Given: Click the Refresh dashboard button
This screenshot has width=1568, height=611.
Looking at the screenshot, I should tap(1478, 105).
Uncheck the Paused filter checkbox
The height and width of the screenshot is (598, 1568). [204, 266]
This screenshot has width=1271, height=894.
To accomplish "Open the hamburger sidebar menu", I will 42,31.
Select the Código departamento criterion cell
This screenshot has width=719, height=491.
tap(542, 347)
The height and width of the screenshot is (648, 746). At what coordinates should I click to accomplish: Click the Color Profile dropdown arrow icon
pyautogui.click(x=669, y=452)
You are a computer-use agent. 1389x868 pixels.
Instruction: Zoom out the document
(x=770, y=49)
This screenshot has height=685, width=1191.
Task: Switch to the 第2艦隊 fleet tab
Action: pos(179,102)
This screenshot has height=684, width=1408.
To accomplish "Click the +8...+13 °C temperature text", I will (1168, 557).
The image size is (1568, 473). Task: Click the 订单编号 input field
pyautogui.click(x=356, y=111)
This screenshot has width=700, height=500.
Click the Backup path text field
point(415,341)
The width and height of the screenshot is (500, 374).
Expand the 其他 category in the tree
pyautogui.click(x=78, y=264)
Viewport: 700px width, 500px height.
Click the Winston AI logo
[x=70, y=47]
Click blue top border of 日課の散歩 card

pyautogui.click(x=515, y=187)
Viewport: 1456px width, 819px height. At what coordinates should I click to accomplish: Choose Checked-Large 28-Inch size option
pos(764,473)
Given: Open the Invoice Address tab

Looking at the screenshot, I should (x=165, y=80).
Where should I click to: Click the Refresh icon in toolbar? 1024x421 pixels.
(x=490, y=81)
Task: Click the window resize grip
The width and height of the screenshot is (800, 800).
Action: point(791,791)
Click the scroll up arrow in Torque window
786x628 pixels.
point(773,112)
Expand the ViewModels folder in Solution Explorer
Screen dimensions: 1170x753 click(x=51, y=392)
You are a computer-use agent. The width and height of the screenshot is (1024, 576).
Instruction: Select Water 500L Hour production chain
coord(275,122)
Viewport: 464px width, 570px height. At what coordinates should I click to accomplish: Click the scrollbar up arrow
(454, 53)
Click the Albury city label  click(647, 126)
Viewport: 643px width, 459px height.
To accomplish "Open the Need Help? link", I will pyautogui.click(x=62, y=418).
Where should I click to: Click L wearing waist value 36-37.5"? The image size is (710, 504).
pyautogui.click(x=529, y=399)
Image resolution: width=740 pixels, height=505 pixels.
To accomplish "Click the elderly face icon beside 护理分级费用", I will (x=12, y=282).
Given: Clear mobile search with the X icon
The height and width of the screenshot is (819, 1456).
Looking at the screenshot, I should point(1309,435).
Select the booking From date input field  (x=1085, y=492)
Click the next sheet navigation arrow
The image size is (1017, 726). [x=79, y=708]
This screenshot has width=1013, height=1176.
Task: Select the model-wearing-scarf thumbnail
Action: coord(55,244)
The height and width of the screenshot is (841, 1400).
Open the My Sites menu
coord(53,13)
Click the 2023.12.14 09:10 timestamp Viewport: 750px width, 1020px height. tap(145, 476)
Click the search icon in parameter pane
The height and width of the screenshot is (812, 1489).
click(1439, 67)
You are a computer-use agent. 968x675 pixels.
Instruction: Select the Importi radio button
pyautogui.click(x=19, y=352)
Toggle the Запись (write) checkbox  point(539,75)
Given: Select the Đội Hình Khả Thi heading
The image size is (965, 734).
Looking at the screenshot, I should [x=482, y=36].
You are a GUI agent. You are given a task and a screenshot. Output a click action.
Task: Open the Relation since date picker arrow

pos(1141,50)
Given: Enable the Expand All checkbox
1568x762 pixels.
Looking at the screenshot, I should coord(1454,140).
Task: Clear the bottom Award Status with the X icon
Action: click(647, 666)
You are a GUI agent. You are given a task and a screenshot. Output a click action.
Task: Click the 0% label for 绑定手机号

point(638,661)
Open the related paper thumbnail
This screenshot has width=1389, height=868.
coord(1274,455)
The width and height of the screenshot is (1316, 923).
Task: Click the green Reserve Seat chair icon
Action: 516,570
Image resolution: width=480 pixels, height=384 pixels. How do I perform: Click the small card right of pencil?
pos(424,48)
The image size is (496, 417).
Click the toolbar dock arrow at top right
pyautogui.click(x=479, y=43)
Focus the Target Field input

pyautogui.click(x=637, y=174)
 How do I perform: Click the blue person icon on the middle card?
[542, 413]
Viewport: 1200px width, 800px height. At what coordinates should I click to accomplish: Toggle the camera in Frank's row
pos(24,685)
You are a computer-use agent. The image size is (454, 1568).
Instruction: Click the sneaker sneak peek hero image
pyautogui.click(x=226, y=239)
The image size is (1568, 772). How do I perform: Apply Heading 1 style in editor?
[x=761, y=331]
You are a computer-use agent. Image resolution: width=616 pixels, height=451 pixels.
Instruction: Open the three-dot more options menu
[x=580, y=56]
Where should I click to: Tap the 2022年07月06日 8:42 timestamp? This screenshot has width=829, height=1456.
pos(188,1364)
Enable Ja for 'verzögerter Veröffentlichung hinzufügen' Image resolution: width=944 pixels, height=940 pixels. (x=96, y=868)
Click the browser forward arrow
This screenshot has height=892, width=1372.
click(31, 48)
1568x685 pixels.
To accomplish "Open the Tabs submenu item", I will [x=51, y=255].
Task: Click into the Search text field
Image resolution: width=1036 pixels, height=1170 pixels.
☆ ☆ ☆ ☆
Reproduce every line of the listing above verbatim.

Given: Click the Refresh dashboard button
This screenshot has width=1568, height=611.
Looking at the screenshot, I should tap(1478, 105).
Uncheck the Paused filter checkbox
The height and width of the screenshot is (598, 1568). [204, 266]
This screenshot has width=1271, height=894.
To accomplish "Open the hamburger sidebar menu", I will 42,31.
Select the Código departamento criterion cell
This screenshot has width=719, height=491.
tap(542, 347)
The height and width of the screenshot is (648, 746). At what coordinates should I click to accomplish: Click the Color Profile dropdown arrow icon
pyautogui.click(x=669, y=452)
You are a computer-use agent. 1389x868 pixels.
Instruction: Zoom out the document
(x=770, y=49)
This screenshot has height=685, width=1191.
Task: Switch to the 第2艦隊 fleet tab
Action: pos(179,102)
This screenshot has height=684, width=1408.
To accomplish "Click the +8...+13 °C temperature text", I will (1168, 557).
The image size is (1568, 473). Task: Click the 订单编号 input field
pyautogui.click(x=356, y=111)
This screenshot has width=700, height=500.
Click the Backup path text field
point(415,341)
The width and height of the screenshot is (500, 374).
Expand the 其他 category in the tree
pyautogui.click(x=78, y=264)
Viewport: 700px width, 500px height.
Click the Winston AI logo
[x=70, y=47]
Click blue top border of 日課の散歩 card

pyautogui.click(x=515, y=187)
Viewport: 1456px width, 819px height. At what coordinates should I click to accomplish: Choose Checked-Large 28-Inch size option
pos(764,473)
Given: Open the Invoice Address tab

Looking at the screenshot, I should (x=165, y=80).
Where should I click to: Click the Refresh icon in toolbar? 1024x421 pixels.
(x=490, y=81)
Task: Click the window resize grip
The width and height of the screenshot is (800, 800).
Action: point(791,791)
Click the scroll up arrow in Torque window
786x628 pixels.
point(773,112)
Expand the ViewModels folder in Solution Explorer
Screen dimensions: 1170x753 click(x=51, y=392)
You are a computer-use agent. The width and height of the screenshot is (1024, 576).
Instruction: Select Water 500L Hour production chain
coord(275,122)
Viewport: 464px width, 570px height. At what coordinates should I click to accomplish: Click the scrollbar up arrow
(454, 53)
Click the Albury city label  click(647, 126)
Viewport: 643px width, 459px height.
To accomplish "Open the Need Help? link", I will pyautogui.click(x=62, y=418).
Where should I click to: Click L wearing waist value 36-37.5"? The image size is (710, 504).
pyautogui.click(x=529, y=399)
Image resolution: width=740 pixels, height=505 pixels.
To accomplish "Click the elderly face icon beside 护理分级费用", I will (x=12, y=282).
Given: Clear mobile search with the X icon
The height and width of the screenshot is (819, 1456).
Looking at the screenshot, I should point(1309,435).
Select the booking From date input field  (x=1085, y=492)
Click the next sheet navigation arrow
The image size is (1017, 726). [x=79, y=708]
This screenshot has width=1013, height=1176.
Task: Select the model-wearing-scarf thumbnail
Action: coord(55,244)
The height and width of the screenshot is (841, 1400).
Open the My Sites menu
coord(53,13)
Click the 2023.12.14 09:10 timestamp Viewport: 750px width, 1020px height. tap(145, 476)
Click the search icon in parameter pane
The height and width of the screenshot is (812, 1489).
click(1439, 67)
You are a computer-use agent. 968x675 pixels.
Instruction: Select the Importi radio button
pyautogui.click(x=19, y=352)
Toggle the Запись (write) checkbox  point(539,75)
Given: Select the Đội Hình Khả Thi heading
The image size is (965, 734).
Looking at the screenshot, I should [x=482, y=36].
You are a GUI agent. You are given a task and a screenshot. Output a click action.
Task: Open the Relation since date picker arrow

pos(1141,50)
Given: Enable the Expand All checkbox
1568x762 pixels.
Looking at the screenshot, I should coord(1454,140).
Task: Clear the bottom Award Status with the X icon
Action: click(647, 666)
You are a GUI agent. You are given a task and a screenshot. Output a click action.
Task: Click the 0% label for 绑定手机号

point(638,661)
Open the related paper thumbnail
This screenshot has width=1389, height=868.
coord(1274,455)
The width and height of the screenshot is (1316, 923).
Task: Click the green Reserve Seat chair icon
Action: 516,570
Image resolution: width=480 pixels, height=384 pixels. How do I perform: Click the small card right of pencil?
pos(424,48)
The image size is (496, 417).
Click the toolbar dock arrow at top right
pyautogui.click(x=479, y=43)
Focus the Target Field input

pyautogui.click(x=637, y=174)
 How do I perform: Click the blue person icon on the middle card?
[542, 413]
Viewport: 1200px width, 800px height. At what coordinates should I click to accomplish: Toggle the camera in Frank's row
pos(24,685)
You are a computer-use agent. The image size is (454, 1568).
Instruction: Click the sneaker sneak peek hero image
pyautogui.click(x=226, y=239)
The image size is (1568, 772). How do I perform: Apply Heading 1 style in editor?
[x=761, y=331]
You are a computer-use agent. Image resolution: width=616 pixels, height=451 pixels.
Instruction: Open the three-dot more options menu
[x=580, y=56]
Where should I click to: Tap the 2022年07月06日 8:42 timestamp? This screenshot has width=829, height=1456.
pos(188,1364)
Enable Ja for 'verzögerter Veröffentlichung hinzufügen' Image resolution: width=944 pixels, height=940 pixels. (x=96, y=868)
Click the browser forward arrow
This screenshot has height=892, width=1372.
click(31, 48)
1568x685 pixels.
To accomplish "Open the Tabs submenu item", I will [x=51, y=255].
Task: Click into the Search text field
Image resolution: width=1036 pixels, height=1170 pixels.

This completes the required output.